Novak’s whole life has been a story of religious scholarship, social commentary and intellectual independence. His insights into the spiritual foundations of economic and political systems and his articulation of the moral ideals of democratic capitalism have secured his place as an original thinker of the late twentieth and early twenty-first centuries.
On issues as diverse as capitalism versus socialism, human rights, faith, labor union history, sports, ethnicity, peace, liberty and justice, the American presidency, families, welfare reform, television and the role of the churches in a pluralistic world, Novak has provided critical and literate debate in his books, syndicated columns, and innumerable lectures, articles and commentaries.
His work has been effectively applied by a variety of world leaders — from Eastern Europe to Latin America, from Beijing to London. Indeed, Novak’s work on the moral basis of democracy and capitalism may be more widely celebrated outside the United States than within it. In her 1993 book, The Downing Street Years, Lady Thatcher praised Novak’s “new and striking language” and “important insights,” and added that his writing on the morality of political economy “provided the intellectual basis for my approach to those great questions brought together in political parlance as ‘the quality of life.’”
Behind the Iron Curtain in Czechoslovakia, the dissidents of Charter 77 and Civic Forum used The Spirit of Democratic Capitalism and The Experience of Nothingness (1970) in their clandestine study groups. In El Salvador, former president Alfredo Cristiani once noted that after hearing Novak lecture in San Salvador and reading Novak’s work, he committed himself to running for the presidency of that war-torn land, in order to work for a just peace. In Chile and Argentina, proponents of democracy from right to left — including, often, Christian Socialists — turned to Novak’s writings on democracy and free markets for guidance. So it was also among democrats in South Korea in the early 1980s. In Poland in 1984, a great debate raged within Solidarnosc over whether to risk the underground publication of The Spirit of Democratic Capitalism. In a very close vote, supporters triumphed. Many today look back upon that vote as a watershed in the movement away from socialism and toward a new ideal.

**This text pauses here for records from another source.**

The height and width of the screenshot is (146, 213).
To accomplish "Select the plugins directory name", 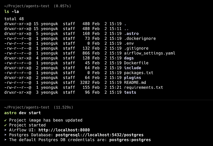I will (x=133, y=78).

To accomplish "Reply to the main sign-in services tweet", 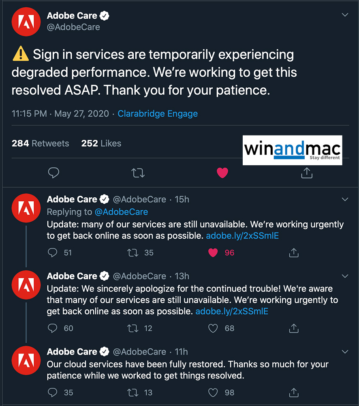I will 53,173.
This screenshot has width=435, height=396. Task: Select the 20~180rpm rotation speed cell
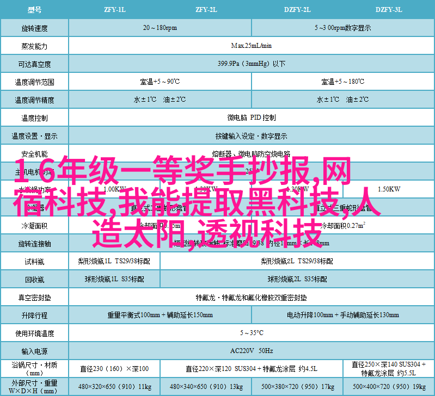[x=160, y=28]
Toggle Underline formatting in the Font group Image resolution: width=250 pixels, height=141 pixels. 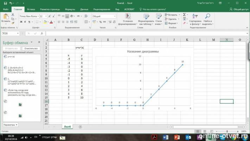coord(29,22)
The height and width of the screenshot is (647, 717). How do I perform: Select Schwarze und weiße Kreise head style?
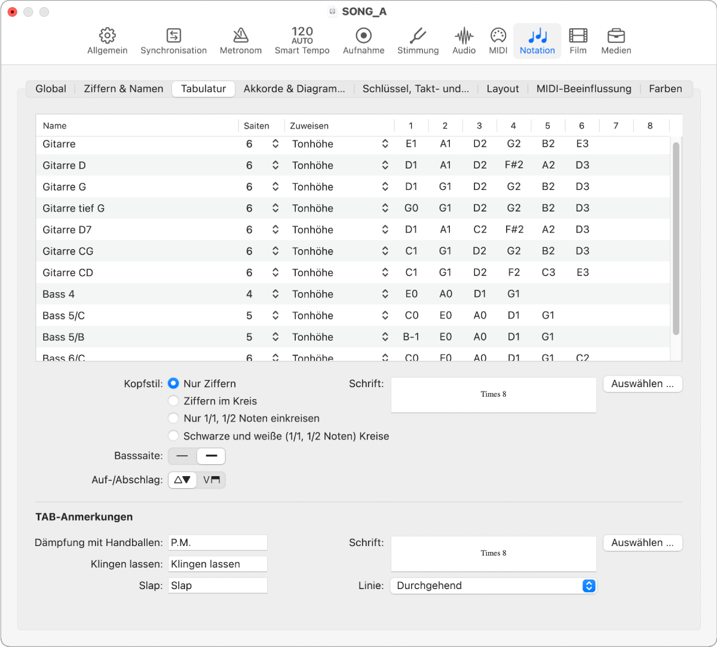coord(174,436)
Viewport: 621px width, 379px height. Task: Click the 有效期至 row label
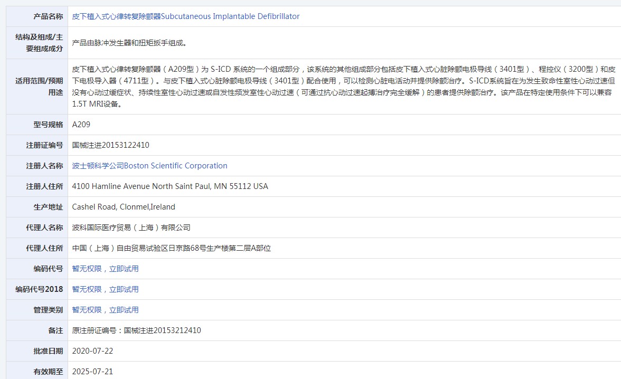click(x=48, y=372)
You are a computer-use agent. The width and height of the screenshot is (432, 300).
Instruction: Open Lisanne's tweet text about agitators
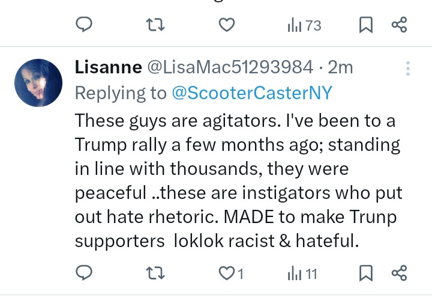click(x=237, y=180)
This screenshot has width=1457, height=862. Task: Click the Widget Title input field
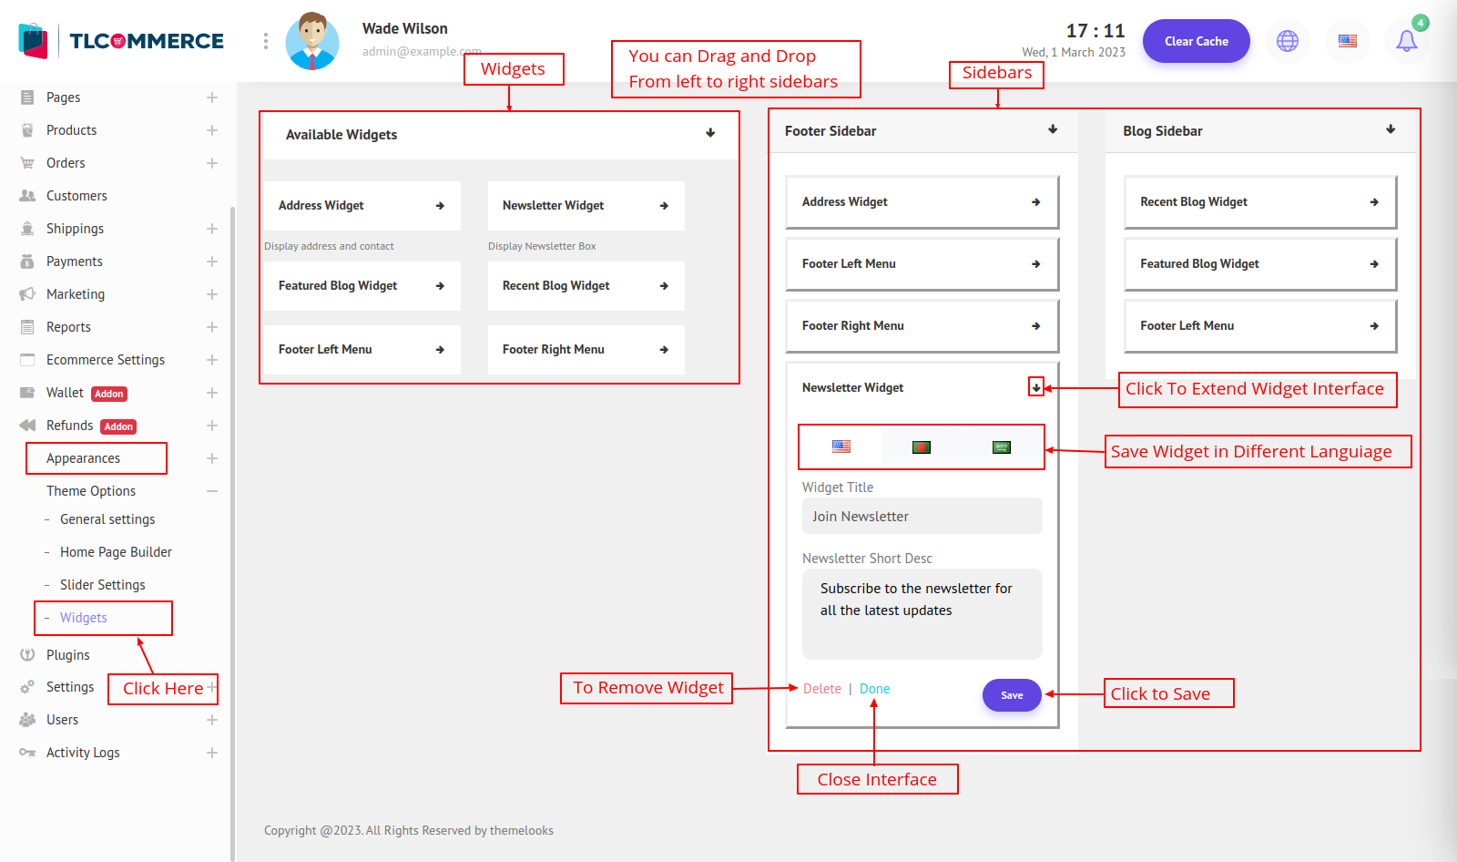[922, 517]
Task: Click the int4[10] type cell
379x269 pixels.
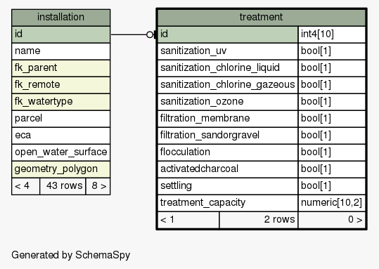Action: pos(332,34)
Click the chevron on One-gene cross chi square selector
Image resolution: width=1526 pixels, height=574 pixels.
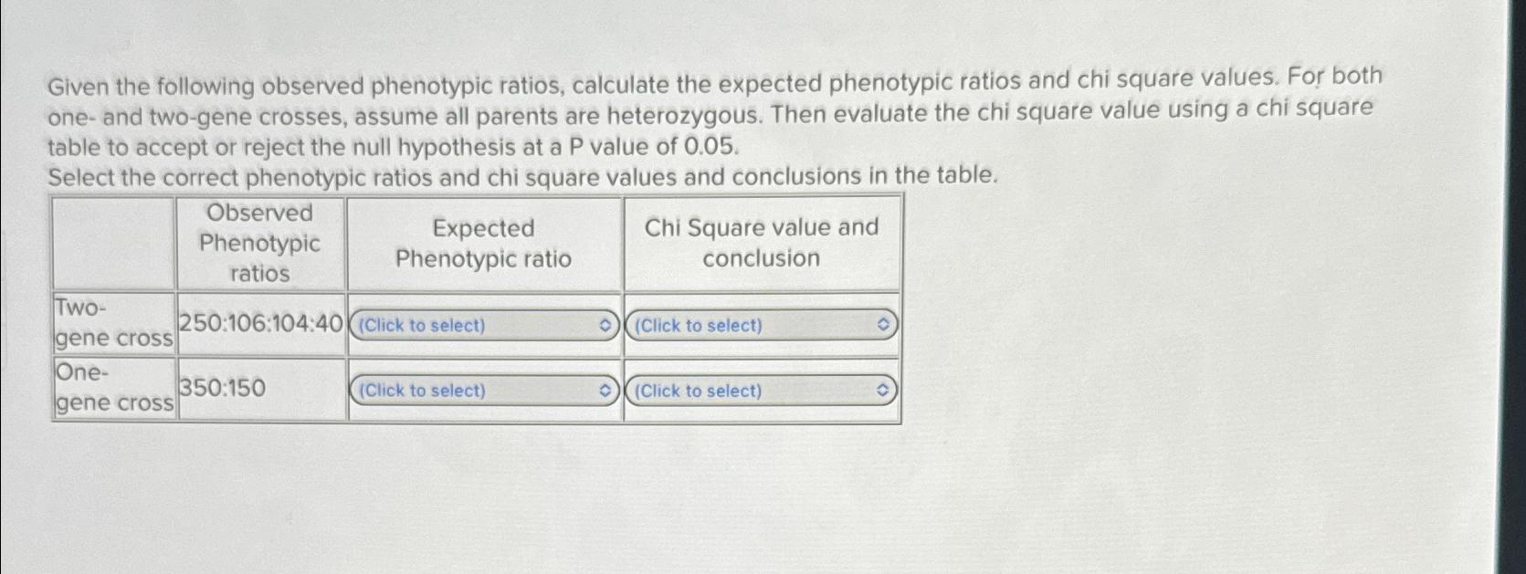(881, 390)
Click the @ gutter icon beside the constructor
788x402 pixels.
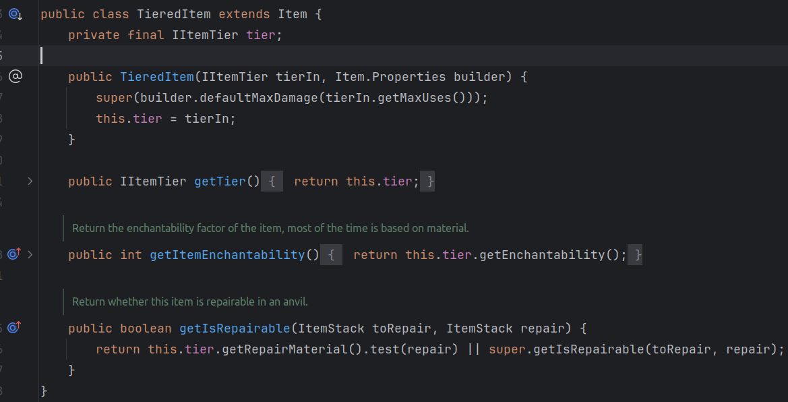pyautogui.click(x=16, y=76)
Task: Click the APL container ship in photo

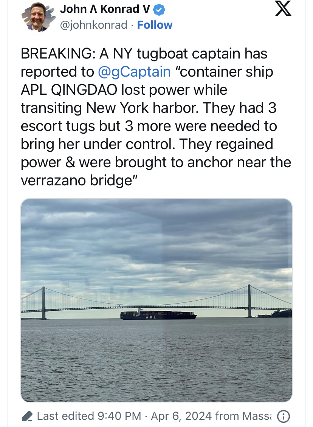Action: pos(158,314)
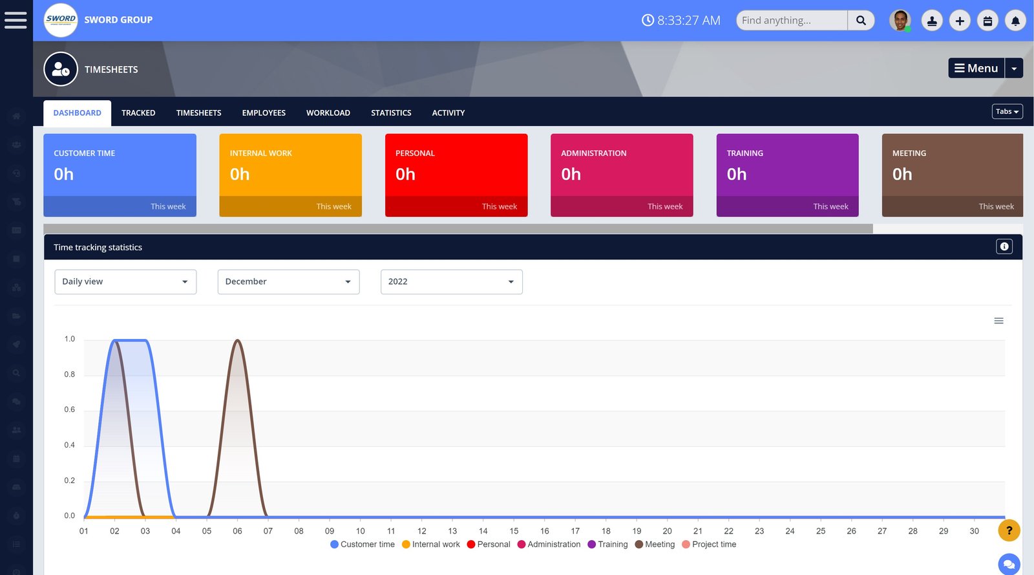Expand the Daily view dropdown
Image resolution: width=1034 pixels, height=575 pixels.
point(125,282)
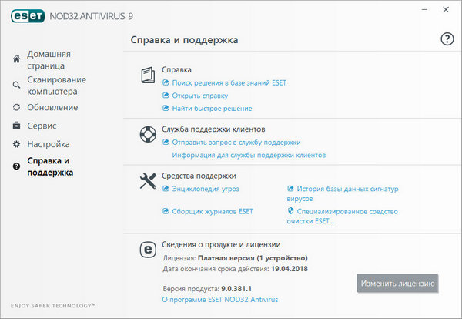
Task: Open Поиск решения в базе знаний ESET
Action: pyautogui.click(x=229, y=82)
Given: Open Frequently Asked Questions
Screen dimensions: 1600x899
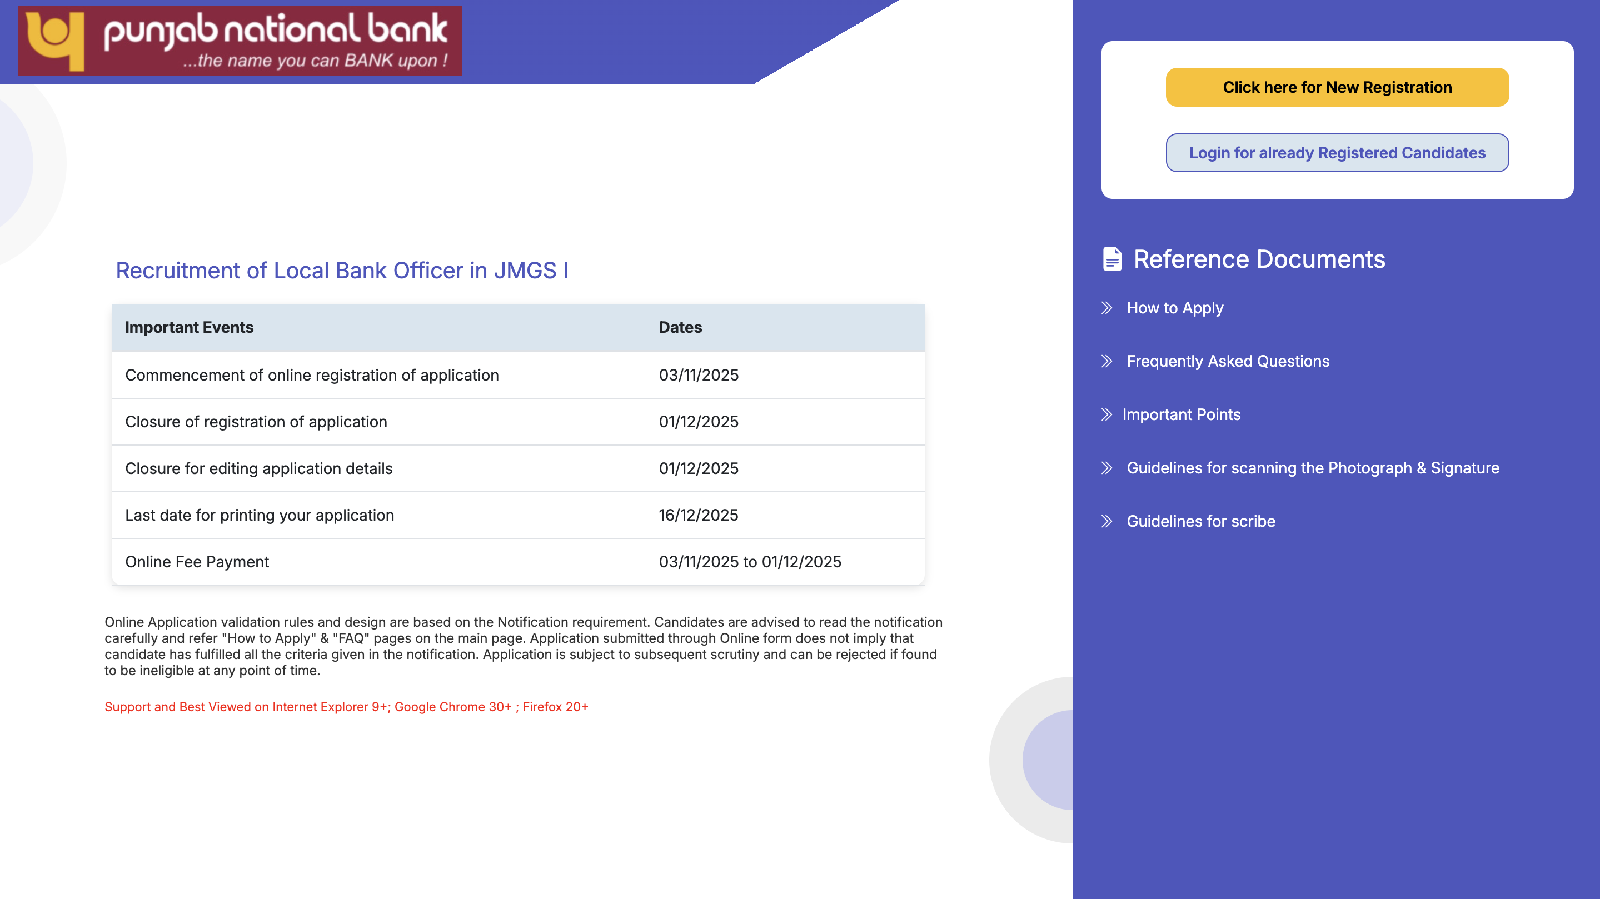Looking at the screenshot, I should pos(1228,361).
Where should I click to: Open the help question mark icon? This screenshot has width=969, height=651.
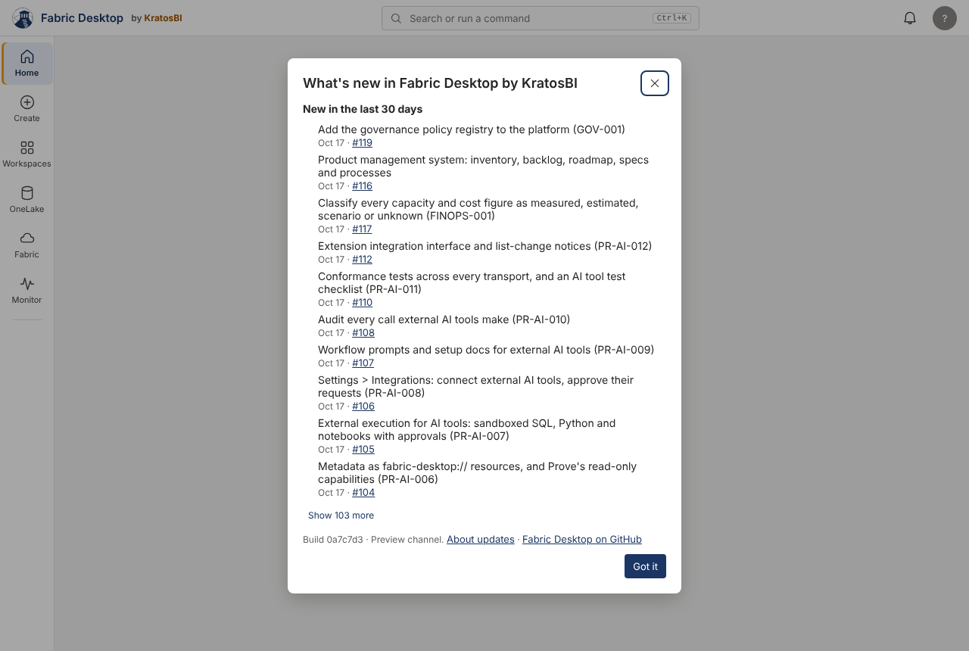pos(945,18)
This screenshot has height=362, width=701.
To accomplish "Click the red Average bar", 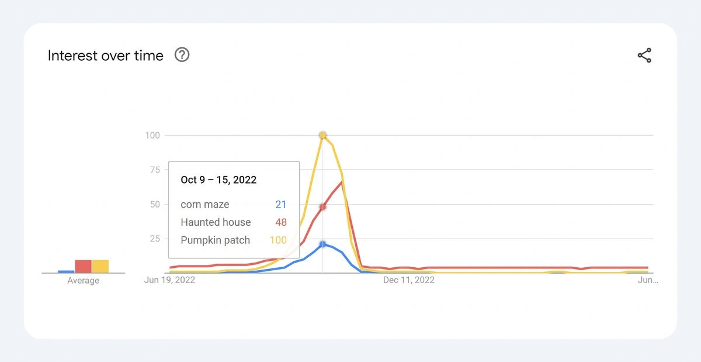I will coord(83,267).
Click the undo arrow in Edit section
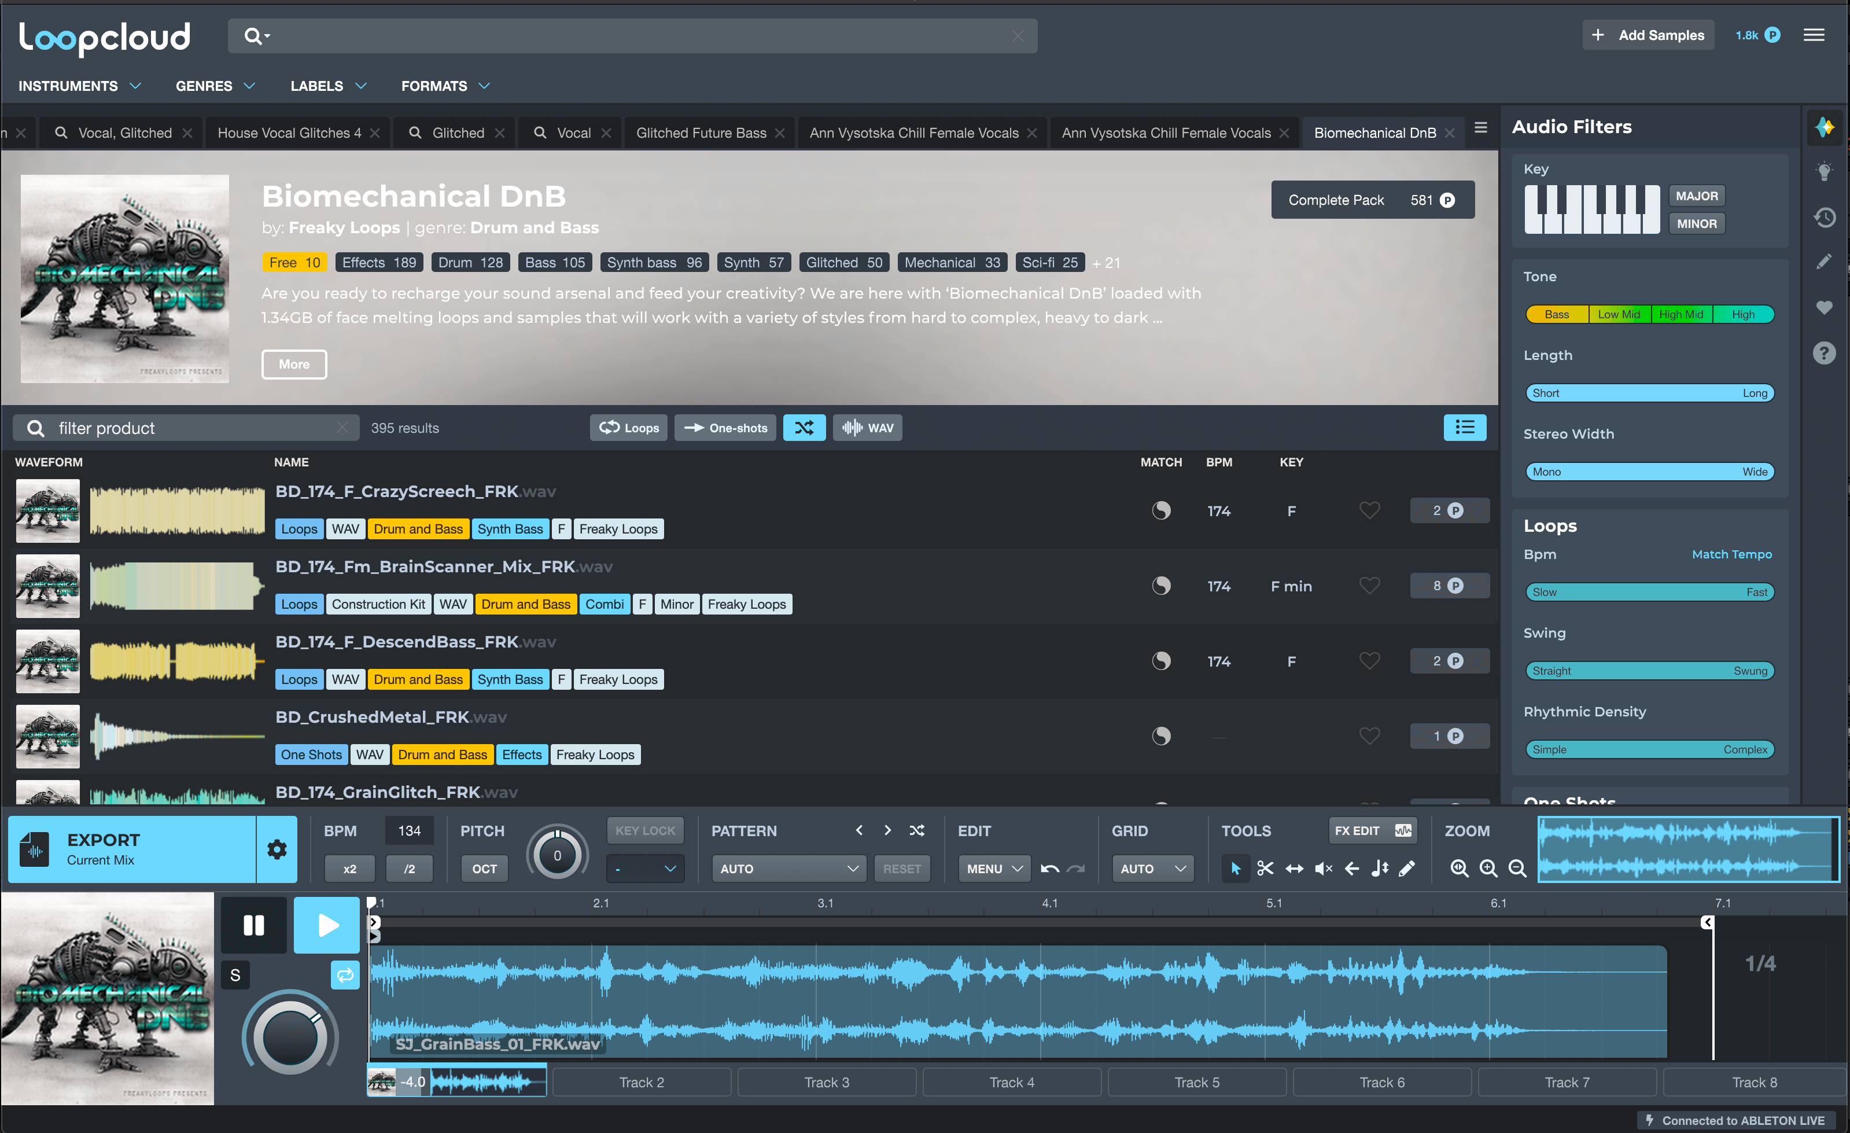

Novak’s reflections on religious, political and economic issues have been consistently marked by foresight. He has repeatedly staked a lone position that eventually became mainstream thought.
Before the widespread recognition of ethnicity as a potent political force, Novak published The Rise of the Unmeltable Ethnics in 1972. As opposition to nuclear weapons swept the Western world in the early 1980s, Novak demurred, citing the need for fundamental change in Soviet politics as the only sure way to reduce the danger of nuclear war. Only later, after Gorbachev assumed the Soviet presidency and began moving toward internal political reform, did the world first see a decline in the nuclear threat.
When Gorbachev introduced glasnost, Novak, then U.S. ambassador to the Helsinki process in Bern, urged Western leaders to embrace the first tentative moves to openness but to reject inadequate measures proposed by the Soviets.
When many theologians embraced liberation theology as the preferred political course for Latin America, Novak questioned the practical value of recommending socialism for poverty stricken peoples, long before the public collapse of socialism in 1989.
When most Catholic scholars were defending a “middle way” between capitalism and socialism, Novak’s work on the three systems of liberty — political, economic and moral — was widely regarded to have influenced the argument of Pope John Paul II’s encyclical Centesimus Annus.
In 1978 Novak began work as a resident scholar at one of the world’s most influential think tanks, the American Enterprise Institute for Public Policy Research in Washington, D.C., where he was director of social and political studies. In 1983 he was named the George Frederick Jewett Chair in religion and public policy. Novak retired from the American Enterprise Institute in 2009.
Novak has been granted twenty-six honorary degrees (including four in Latin America and three in Europe), the Friend of Freedom Award from the Coalition for a Democratic Majority, the George Washington Honor Medal from the Freedom Foundation, and the Ellis Island Medal of Honor, among numerous other honors. His selection as recipient of the 1994 Templeton Prize for Progress in Religion capped a career of leadership in theological and philosophical discourse.
Novak has taught at Harvard, Stanford, SUNY Old Westbury, Syracuse and Notre Dame. A memoir of the development of his political and economic thought, Writing from Left to Right, was published in September 2013.